Outright bans have not been the only approach. Some institutions have suspended players for tweets. A Lehigh University student-athlete was disciplined for retweeting a racial slur; at Western Kentucky University, officials suspended a player who did the unthinkable—criticizing oh-so-important fans in social media. At Boston College, a women’s soccer player was suspended because of several tweets about Jerry Sandusky.
Other colleges are employing commercial monitoring services like Varsity Monitor, Centrix Social (recently acquired by Varsity Monitor), and UDiligence to flag the use of a growing number of taboo words. According to The Chronicle, the University of Louisville nixes references to drugs, sex, and alcohol; the University of Kentucky, agents’ names.
Not surprisingly, critics denounce these practices as a violation of players’ First Amendment rights. “You cannot create a prior restraint on your students because they may do something or say something that may create embarrassment” for your institution, Bradley Shear, a Maryland-based lawyer and social-media expert has argued. “If you start banning students from doing this, what kind of lesson are you teaching students?”
UDiliegence’s founder, Kevin Long, defends his product—also as a teaching moment. “It’s not at all a disciplinary tool,” he says. “It’s meant to provide a teaching moment, a mentoring moment to the student.”
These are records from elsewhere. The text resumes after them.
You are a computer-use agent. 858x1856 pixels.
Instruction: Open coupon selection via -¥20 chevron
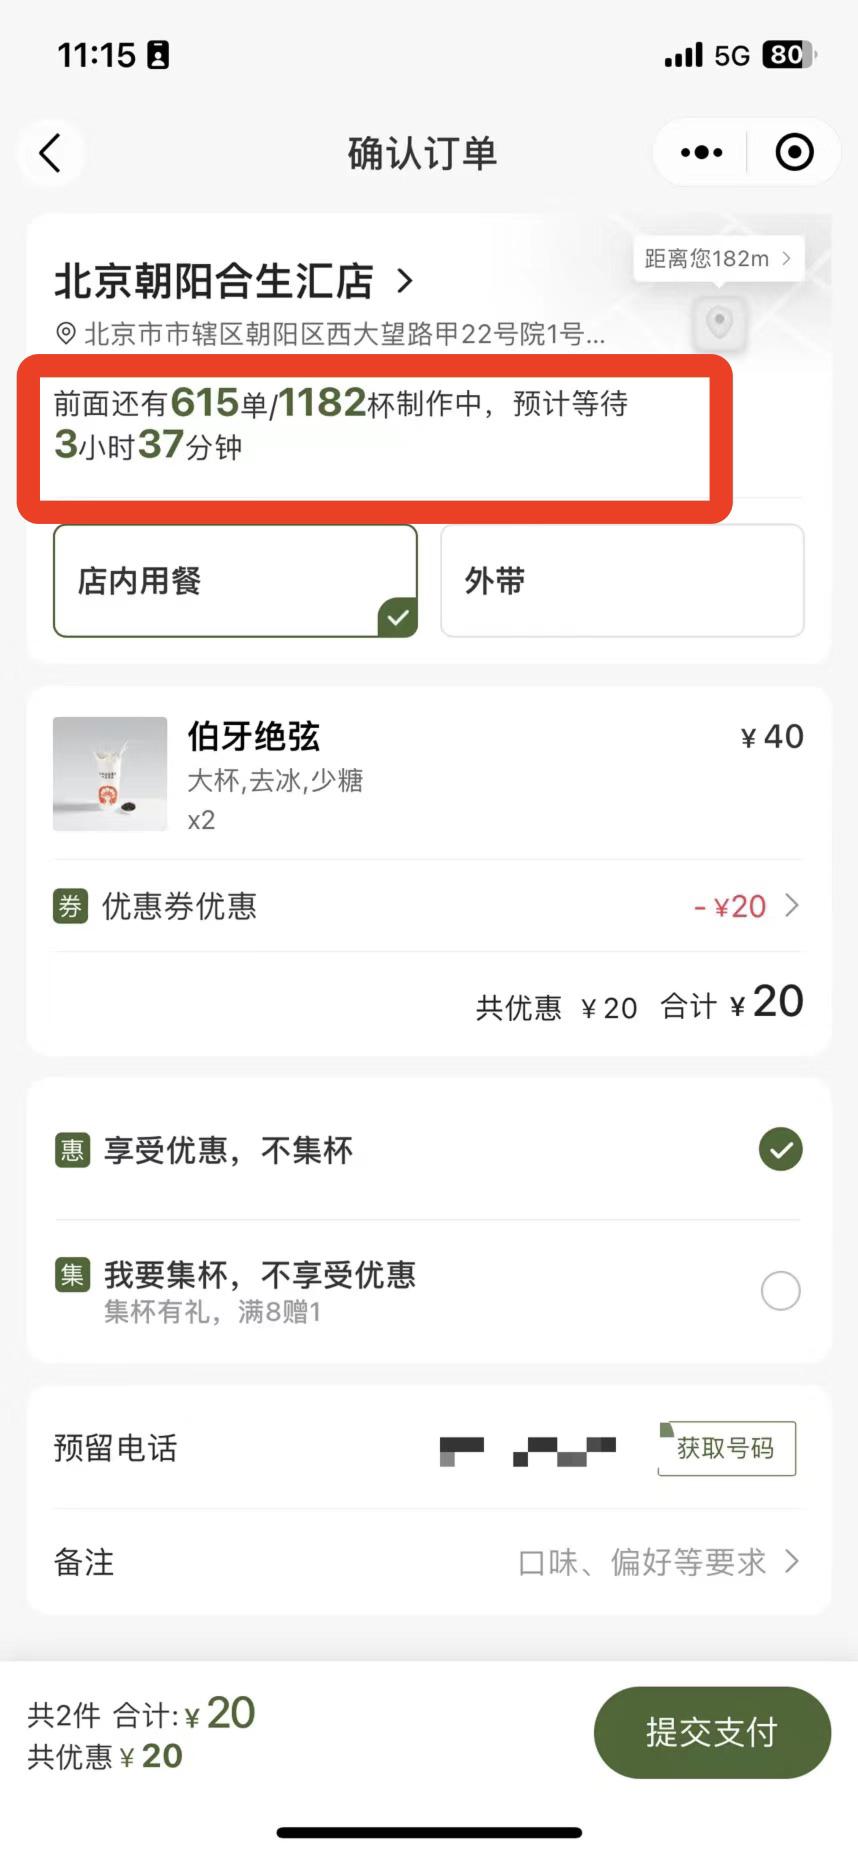tap(792, 905)
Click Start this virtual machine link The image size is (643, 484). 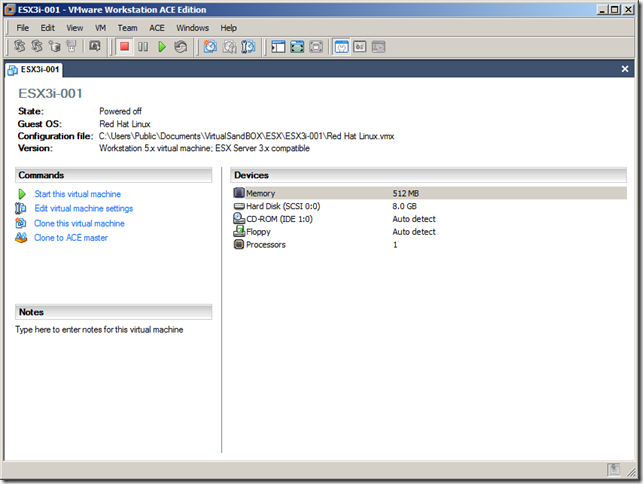click(x=78, y=194)
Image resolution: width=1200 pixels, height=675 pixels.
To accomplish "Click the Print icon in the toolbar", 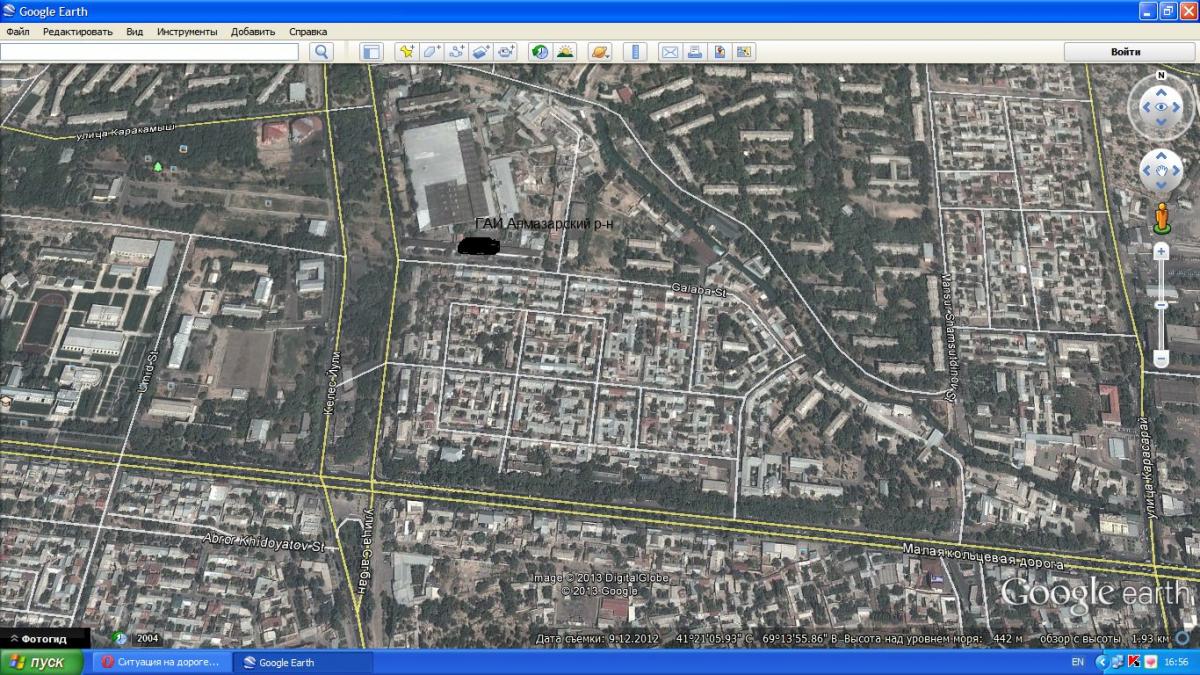I will [x=694, y=52].
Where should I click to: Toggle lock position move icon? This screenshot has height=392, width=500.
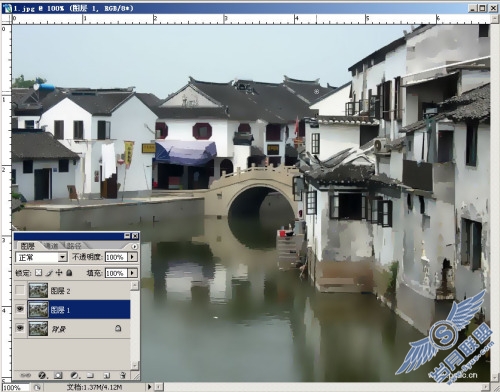tap(59, 273)
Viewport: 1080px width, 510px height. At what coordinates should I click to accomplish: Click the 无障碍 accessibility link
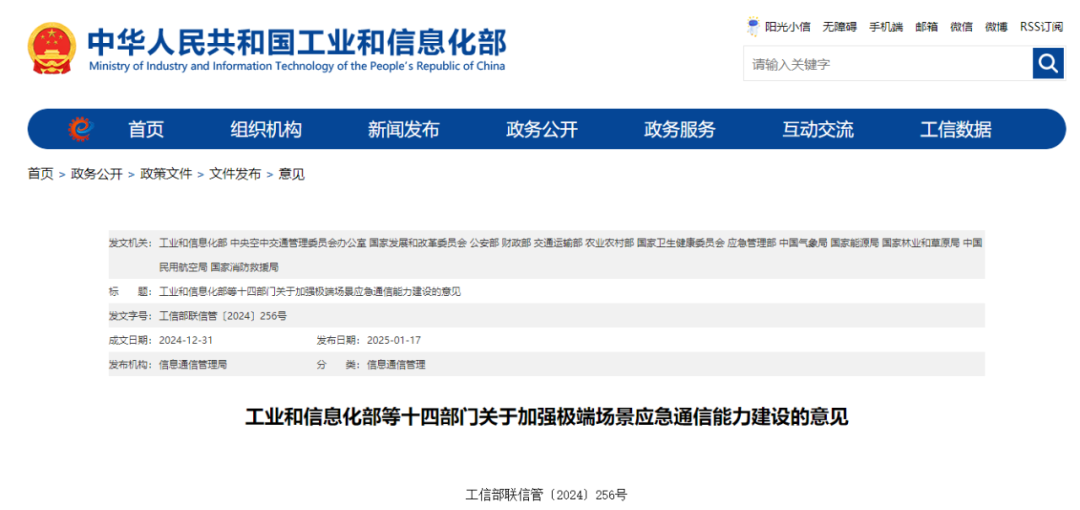[x=839, y=27]
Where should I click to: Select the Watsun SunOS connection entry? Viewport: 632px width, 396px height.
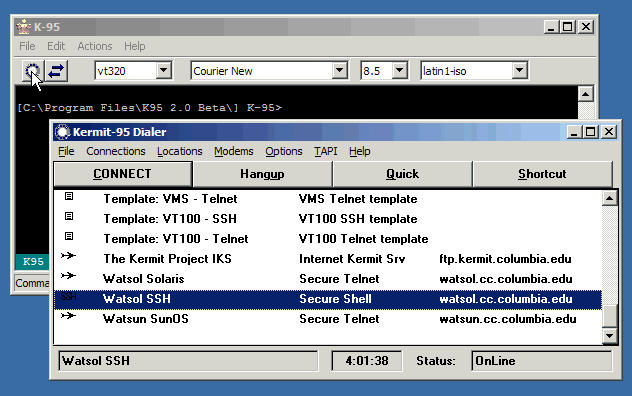pos(328,319)
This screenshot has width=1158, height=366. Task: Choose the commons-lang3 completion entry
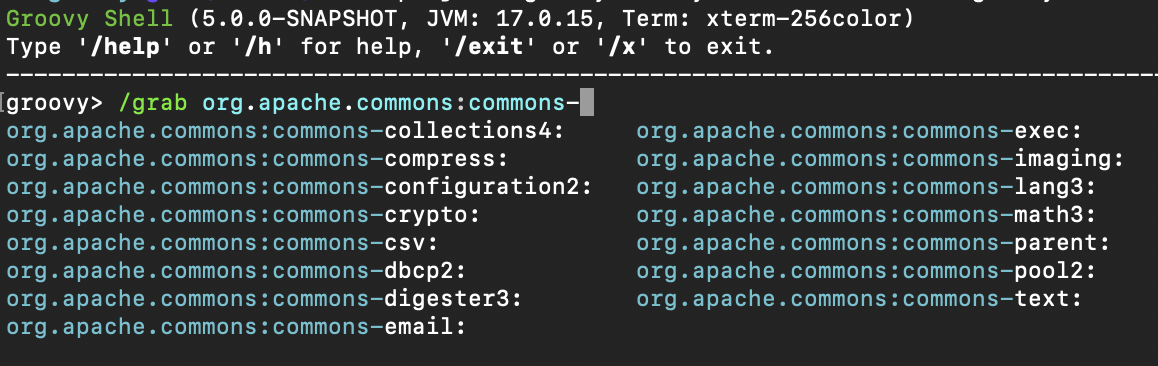click(x=866, y=187)
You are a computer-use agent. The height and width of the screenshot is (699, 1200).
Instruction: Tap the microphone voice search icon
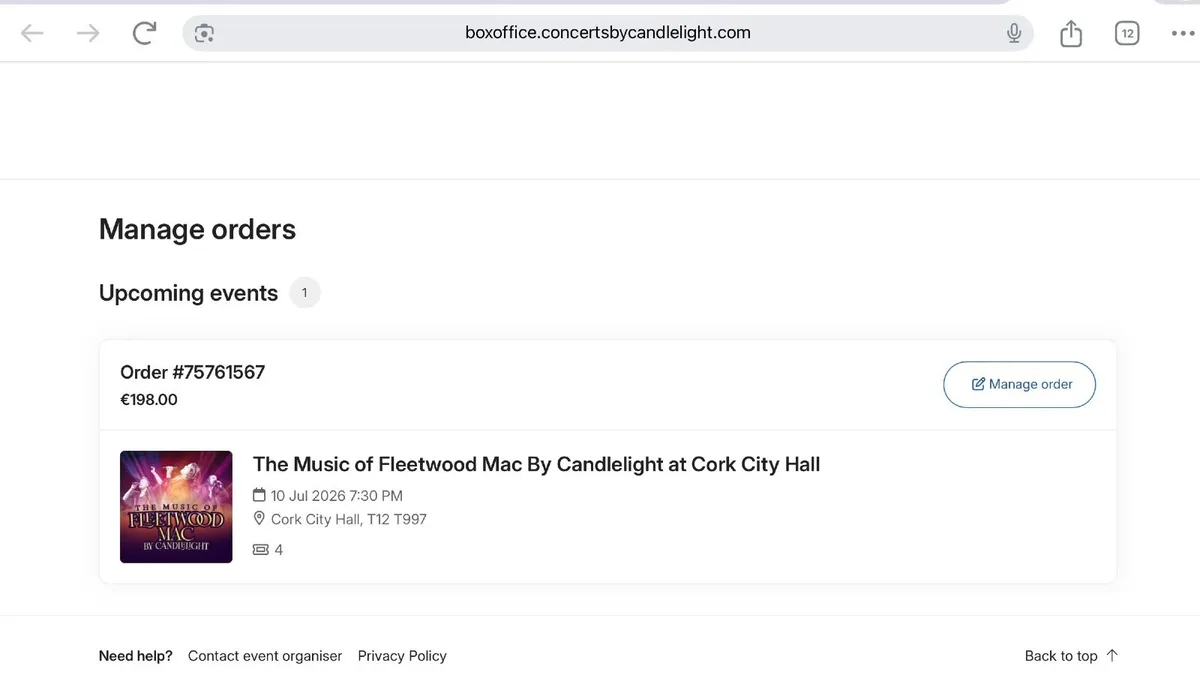point(1014,33)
We’ve certainly heard a lot over the last few years about the need to teach students more about using social media (not least recently in the wake of the confusing story of Manti Te’o and his Internet “girlfriend”). But that is missing a key point in all this. Athletic programs adopt Twitter education less because they fear what will be said than that they fear the power of student-athletes to say anything, to be individuals, and to manage their own futures.
The ultimate fear is losing control of players. It is the possibility that student-athletes will find a voice to speak their frustrations over their exploitation, to question the value of their scholarships, or demand a say in how their images are used.
The technology itself is the threat. Professional athletes like Brendon Ayanbadejo have used Twitter to advocate for gay marriage; Rashard Mendenhall posted his criticism of celebrations of the death of Osama bin Laden. LeBron James tweeted a photo of himself and his Miami Heat teammates wearing “hoodies,” to show support for the slain Florida teen Trayvon Martin. Last summer some U.S. Olympic track-and-field stars took to Twitter to protest a rule that prevented them from advertising for non-Olympic sponsors. But collegiate athletes have been wary of embracing digital activism. Bans are working.
The greatest threat to today’s colleges and universities isn’t the embarrassment of racist or sexist tweets. While those moments don’t make a university look good, athletic programs could simply dismiss such incidences as the acts of immature college students or teachable moments. Better yet, they could support the development of social-media training, which could include lessons about racist, sexist, and homophobic speech. If universities are afraid of racism or sexism, maybe they should deal with the culture of sport and the university as a whole. If they are afraid players will inadvertently out NCAA violations, maybe they ought to focus on those violations, rather on the ways they are made public.
The greatest fear came out in the open when Cardale Jones, an Ohio State student-athlete, tweeted “Why should we have to go to class if we came here to play FOOTBALL, we ain’t come to play SCHOOL classes are POINTLESS.” Highlighting hypocrisy, now that’s something in need of policing.
David J. Leonard is an associate professor and chair of the department of critical culture, gender, and race studies at Washington State University.